** Text section **
Policy-wise, alternative banks have been largely left on the margins of
post-crisis reforms. First, recent reforms have dismantled specific regulations
dedicated to non-profit banks. In the United States, for instance, Title III of the
Dodd–Frank Act terminated the Office of Thrift Supervision and transferred
its powers to the Federal Deposit Insurance Corporation, the Office of the
Comptroller and the Federal Reserve; similar plans underlie discussions around
a ‘banking union’ in Europe. Whatever one may think of the effectiveness of
specialized agencies such as the OTS to deal with systemic risk or even simply
individual banking behaviour,7 their dismantlement by lawmakers is a significant

gesture towards the ‘normalization’ of alternative bank regulation along criteria
designed for profit-maximizing private banks.
Second, new banking regulations reflect policymakers’ apparent unawareness of the existence of alternatives to the for-profit banks they have in mind. For
instance, section 616 of the Dodd–Frank Act requires bank holding companies
to maintain ‘counter-cyclical’ capital levels, explaining how these counter-cyclical capital buffers should work. This is precisely one of the characteristics of
mutual banks’ business model; and yet it is not acknowledged in the bill.
To a large extent, then, the post-crisis reform environment perpetuates the
beliefs and ideas about banking held pre-crisis; still, there are signs that policymakers might have grown more aware of the importance of alternative banks
both as players in the financial industry and as role models for troubled banks.
In the wake of the 2007–8 crisis, indeed, influential actors and observers of the
banking industry (especially in the United Kingdom and continental Europe)
have called for regulatory support to ‘diversity’ in banking.

** Source data **
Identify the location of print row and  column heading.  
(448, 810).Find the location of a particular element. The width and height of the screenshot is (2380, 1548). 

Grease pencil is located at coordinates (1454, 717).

** Problem to solve **
Write out the text on alternative banks word for word, beginning at "gesture towards the" and stopping after "in the bill.". The listing is unrelated to the text on alternative banks.

** Answer to this task **
gesture towards the ‘normalization’ of alternative bank regulation along criteria
designed for profit-maximizing private banks.
Second, new banking regulations reflect policymakers’ apparent unawareness of the existence of alternatives to the for-profit banks they have in mind. For
instance, section 616 of the Dodd–Frank Act requires bank holding companies
to maintain ‘counter-cyclical’ capital levels, explaining how these counter-cyclical capital buffers should work. This is precisely one of the characteristics of
mutual banks’ business model; and yet it is not acknowledged in the bill.